* **GOALS**
1. Reproduce the passage of the DirectX 10.1 thread below, starting with "I have just" and going on through "include version 9.0!".
2. Using the DirectX 10.1 thread below, decide whether each statement agrees with it, and support each yes or no with the deciding words quoted from the thread. (a) Tiber Septim says DirectX 9.0c is the highest version available on XP. (b) -WOLF- says only certain versions of Vista will work. (c) McNinja says DirectX 10.1 support is a matter of software.

* **TEXT SHOWN**
# DirectX 10.1 How + Where to get this.



## Deafty (Dec 27, 2008)

Hi.

I have just finished building my new PC.

My mobo and GPU support Direct X 10.1

Where do I get this from?.. I have new games that support this too but they only include version 9.0!

Thanks...


----------



## Tiber Septim (Feb 9, 2006)

Hi Deafty.
You'll need to install either Windows Vista or Windows 7.
DirectX 9.0c is the highest you'll get on XP.


----------



## -WOLF- (Jan 17, 2009)

He is correct, XP does not support DX 10, all though there are ways of getting unofficial patches, we do not recommend it.


----------



## Deafty (Dec 27, 2008)

oh man you are kidding me....
I Specifically got my mobo and graphics for this..
And I have installed xp pro64bit.


----------



## -WOLF- (Jan 17, 2009)

Well then get Vista 64-bit, any version of Vista will work.


----------



## Deafty (Dec 27, 2008)

Sure,..now I've squeezed my budget to the max,.. its just really dissapointing,..all my research and this one slip...aghhh!
By the way you know when windows 7 will be released?
maybe I wait till then....


----------



## Aus_Karlos (Mar 10, 2007)

23th October 2009, i think its only for pre-built PCs. So the official retail package shouldn't be to far off.


----------



## McNinja (Jun 22, 2008)

Nvidia Graphics Cards don't support Dx 10.1 only ATI cards do. There's no real difference in performance as its not being utilized fully until Dx 11 comes out sometime this year or next year.


----------



## -WOLF- (Jan 17, 2009)

Really? Dang, I wonder why Nvidia decided not to get 10.1 support....

Hey I wonder what OSes will support DX 11 or will it be Windows 7 only?


----------



## McNinja (Jun 22, 2008)

Vista and W7 will be able to get Dx 11. 

Dx 10.1 support is based on the hardware and isn't software thing. Its in the architecture of the card. Nvidia has Physx so its got that over ATI.

* **DATA PROVIDED**
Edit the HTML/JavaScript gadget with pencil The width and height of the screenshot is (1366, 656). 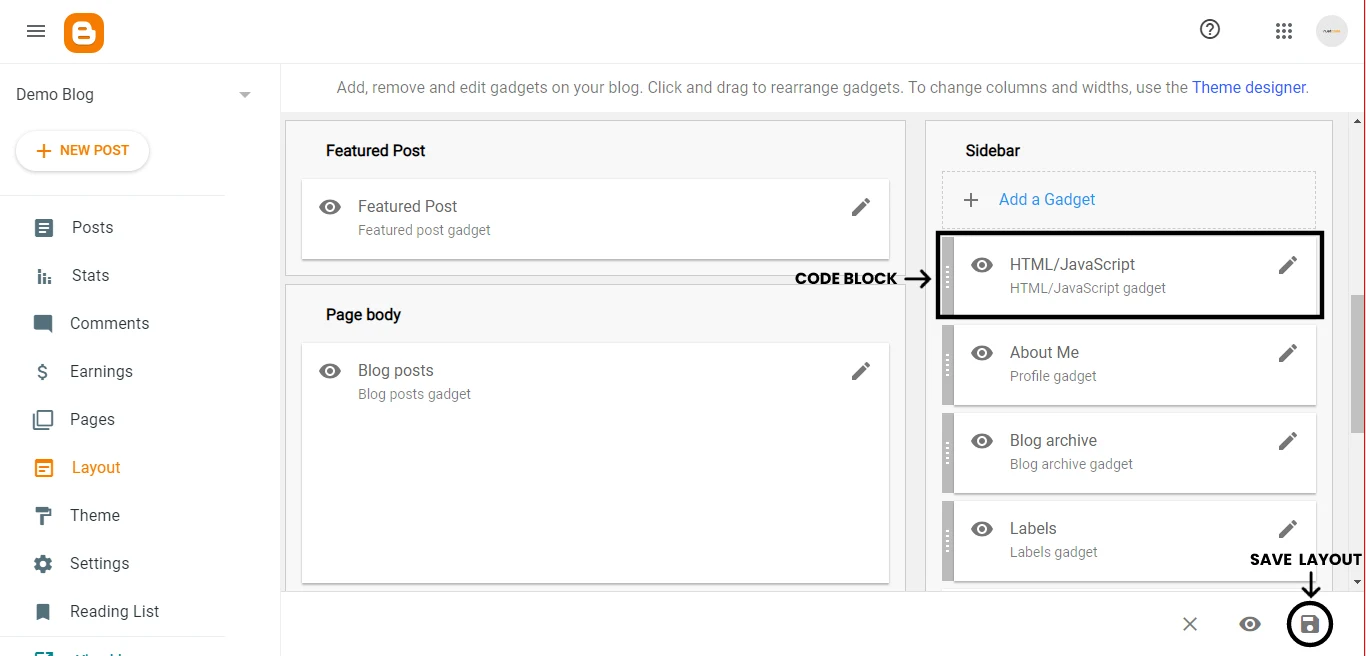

* **ANSWERS PROVIDED**
1.
I have just finished building my new PC.

My mobo and GPU support Direct X 10.1

Where do I get this from?.. I have new games that support this too but they only include version 9.0!

2.
(a) Yes: "DirectX 9.0c is the highest you'll get on XP."
(b) No: "any version of Vista will work."
(c) No: "Dx 10.1 support is based on the hardware and isn't software thing."